I knew it. I knew it. He’s mad that I haven’t been up for a haircut in a while. I bet he remembers the exact date of my last haircut, too.

  What happened to you - with that crazy hair and scraggly mustache, and all? You look like that goddamned Mooglie the Jungle Boy, for the love of Pete, like the riff-raff that’s been coming into town, lately.”

“Riff-raff”, grumbles Mr. Coogan, from behind his newspaper. 

Jack points over to one of the 1950s- style haircut posters he has plastered all over the barbershop.

“Now, that’s a haircut.”

I grimace.

“Well, Joey, if you don’t like that style why don’t you at least try this new stuff I got in – Vitalis. It’s the latest craze.”

New stuff? Vitalis has been around for, like, at least ten years. What is he talking about?

“I tell ya, Joey, it’s what all the hep cats are using these days. You use this, the girls’ll be chasing you all over the place! You’ll be the cat’s meow, the cat’s pajamas!”

The cat’s pajamas? Was Jack trying to be cool, or something? He must notice the look of horror on my face, because his demeanor suddenly changes.

“Hey, Joey, how many girls you given the old salami to?!”

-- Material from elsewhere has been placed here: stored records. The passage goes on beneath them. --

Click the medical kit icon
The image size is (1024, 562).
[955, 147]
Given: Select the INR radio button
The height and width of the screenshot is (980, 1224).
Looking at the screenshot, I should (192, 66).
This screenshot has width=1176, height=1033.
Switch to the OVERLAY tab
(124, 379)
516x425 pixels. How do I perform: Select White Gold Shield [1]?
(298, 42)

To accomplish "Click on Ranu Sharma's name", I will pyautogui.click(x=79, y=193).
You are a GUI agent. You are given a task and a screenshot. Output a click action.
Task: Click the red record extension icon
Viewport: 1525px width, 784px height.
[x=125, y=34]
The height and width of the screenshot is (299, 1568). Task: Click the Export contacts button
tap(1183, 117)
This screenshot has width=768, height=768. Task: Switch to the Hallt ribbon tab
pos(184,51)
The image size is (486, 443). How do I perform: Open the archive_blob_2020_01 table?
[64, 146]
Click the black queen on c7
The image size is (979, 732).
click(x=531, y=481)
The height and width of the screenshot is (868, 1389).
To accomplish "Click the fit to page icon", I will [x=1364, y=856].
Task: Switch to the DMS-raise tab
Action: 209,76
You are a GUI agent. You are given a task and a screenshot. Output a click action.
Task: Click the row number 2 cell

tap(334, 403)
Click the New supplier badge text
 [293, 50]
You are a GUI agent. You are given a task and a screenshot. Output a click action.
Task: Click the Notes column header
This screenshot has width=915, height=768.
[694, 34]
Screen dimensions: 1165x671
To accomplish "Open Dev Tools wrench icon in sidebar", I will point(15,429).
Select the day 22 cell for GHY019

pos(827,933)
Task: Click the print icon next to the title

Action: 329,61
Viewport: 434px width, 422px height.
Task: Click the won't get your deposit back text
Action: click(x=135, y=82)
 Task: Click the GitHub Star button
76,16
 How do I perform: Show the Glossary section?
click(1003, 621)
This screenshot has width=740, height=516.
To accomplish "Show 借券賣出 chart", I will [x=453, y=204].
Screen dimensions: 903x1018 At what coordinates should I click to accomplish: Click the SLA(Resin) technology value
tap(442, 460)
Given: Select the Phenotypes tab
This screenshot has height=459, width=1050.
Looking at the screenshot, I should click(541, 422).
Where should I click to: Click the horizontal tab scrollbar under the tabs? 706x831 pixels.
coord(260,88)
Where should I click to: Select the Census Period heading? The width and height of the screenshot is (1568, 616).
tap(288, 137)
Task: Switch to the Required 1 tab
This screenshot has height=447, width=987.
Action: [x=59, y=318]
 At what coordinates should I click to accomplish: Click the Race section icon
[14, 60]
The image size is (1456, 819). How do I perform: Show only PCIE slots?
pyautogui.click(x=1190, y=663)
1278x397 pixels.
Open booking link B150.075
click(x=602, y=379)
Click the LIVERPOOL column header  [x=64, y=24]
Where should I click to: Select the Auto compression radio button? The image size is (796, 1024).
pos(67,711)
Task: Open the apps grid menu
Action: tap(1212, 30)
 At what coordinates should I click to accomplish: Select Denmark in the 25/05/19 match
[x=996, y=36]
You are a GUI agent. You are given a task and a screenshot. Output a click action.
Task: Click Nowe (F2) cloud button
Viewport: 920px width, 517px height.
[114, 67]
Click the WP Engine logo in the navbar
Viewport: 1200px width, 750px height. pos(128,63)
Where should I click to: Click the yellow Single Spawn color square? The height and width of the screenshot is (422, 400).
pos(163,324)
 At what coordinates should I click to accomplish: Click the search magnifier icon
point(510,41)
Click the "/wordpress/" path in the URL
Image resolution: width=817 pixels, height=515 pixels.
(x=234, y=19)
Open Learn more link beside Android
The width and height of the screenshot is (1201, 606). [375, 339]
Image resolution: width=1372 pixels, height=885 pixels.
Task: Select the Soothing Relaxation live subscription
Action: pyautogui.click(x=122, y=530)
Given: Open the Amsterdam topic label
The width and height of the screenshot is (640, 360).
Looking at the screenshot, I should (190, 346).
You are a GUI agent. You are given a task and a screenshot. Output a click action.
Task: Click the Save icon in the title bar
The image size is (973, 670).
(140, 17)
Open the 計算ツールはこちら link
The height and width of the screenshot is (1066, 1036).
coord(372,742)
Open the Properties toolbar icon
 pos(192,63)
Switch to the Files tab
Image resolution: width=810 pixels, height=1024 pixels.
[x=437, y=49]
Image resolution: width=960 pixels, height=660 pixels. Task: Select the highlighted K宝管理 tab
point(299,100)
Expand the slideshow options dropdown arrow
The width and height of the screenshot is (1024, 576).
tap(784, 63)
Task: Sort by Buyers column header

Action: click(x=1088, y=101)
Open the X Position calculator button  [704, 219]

He totally catches me off guard.

“Wh-aa-t?”

“You know, how many girls you slipped the old Ambassador, huh? He makes a pumping motion with his fist.

This is ridiculous. What is Jack asking me these questions for? I feel the heat turn up in my face.

“Um- I don’t know-two... three…

“Two or three, huh?” Jack smirks.

“C'mon, Joey, I bet you haven’t even got a peek at the ole’ weezer yet, huh? C’mon, I’m right. Right?”

No- no, I’ve been with - y’know- a couple- “

“Aw, Joey, you don’t gotta lie to me, how old are you now, what, fifteen?”

“Fifteen and a half.”

“Geez, when I was fifteen I had more homeruns than Hank Aaron, for godsakes.”

They all broke up, the old-timers. It was like a room full of laughs from one of those old Ronald Reagan films.

I just stand there - red and stupid. And boiling.